In life, there is always a continuum. From time to time, leaders emerge who seem to be capable of anything. We are now living in such a time. And there are always zealots on the continuum who are willing to follow those leaders and do the dirty work.
Down the continuum from the zealots there are the supporters and opportunists, those who go along with the program because it seems to be the winning side. These are the Ron Johnsons of the world. Johnson may be a cipher, a know-nothing and a mediocrity, but autocracies, failed democracies and horrific events always float on a sea of ciphers, know-nothings and mediocrities. There are always lots of Ron Johnsons.
And, “on the ground,” there is the 30 percent, the so-called “base.” In our country, it consists primarily of white Christians, a group that believes it is being victimized and insists on its own innocence in all matters.

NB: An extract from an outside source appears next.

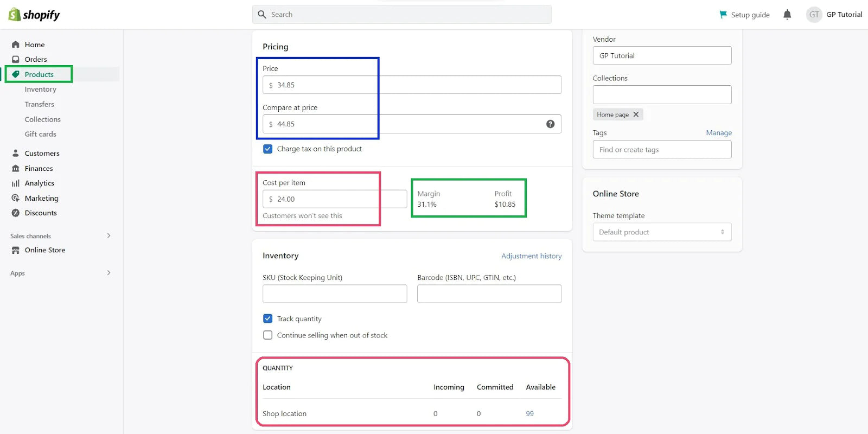
Task: Click the SKU input field
Action: (x=335, y=294)
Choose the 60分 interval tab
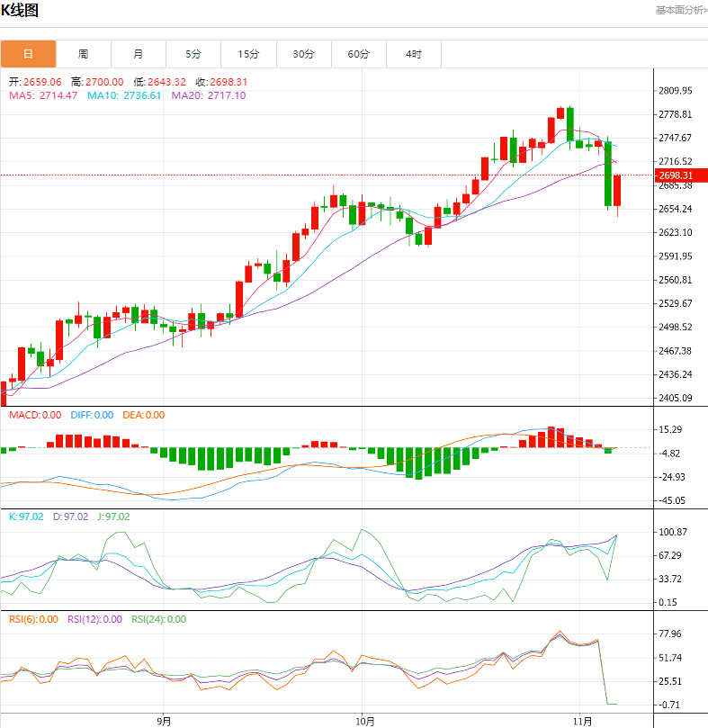 358,54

Many might be called the “ordinary people,” those who either do not care, or care but don’t do anything. They will try to avoid this moral dilemma. They will make adjustments and go about their business. As Tolstoy said in Anna Karenina, “There are no conditions to which a person cannot become accustomed, especially if he sees everyone around him living in the same way.”
The line between politics and morality is always ambiguous–except when it isn’t. You might be able to make the case that using the lives of 700,000 young people as a bargaining chip is just politics. That is the Republican argument. To most Republicans, these young people are an abstraction. But the fate of this group represents a profound moral challenge for our country. This is not just politics. And their lives aren’t abstractions. A moral choice is being made.
Despite the speed at which change is occurring, many people have already grown accustomed to what is happening to our country. A large minority, the base, actually likes it, especially the constant search for scapegoats. In decades past, those on the political left in America carelessly tossed around terms like “fascist,” “racist” and “Nazi.” They were warned that those terms would lose all resonance when the real thing came down the road. We may be paying the price for the failure to heed those warnings.
In 1935, Sinclair Lewis wrote It Can’t Happen Here, “it” being the rise of the Nazis. It Can’t Happen Here was an early rejection of the belief in American exceptionalism. It may be time for a rewrite.
Frank Schneiger is founder and president of Frank Schneiger and Associates, a management planning and consulting firm, and has held top government positions for both the city of New York and the Commonwealth of Massachusetts.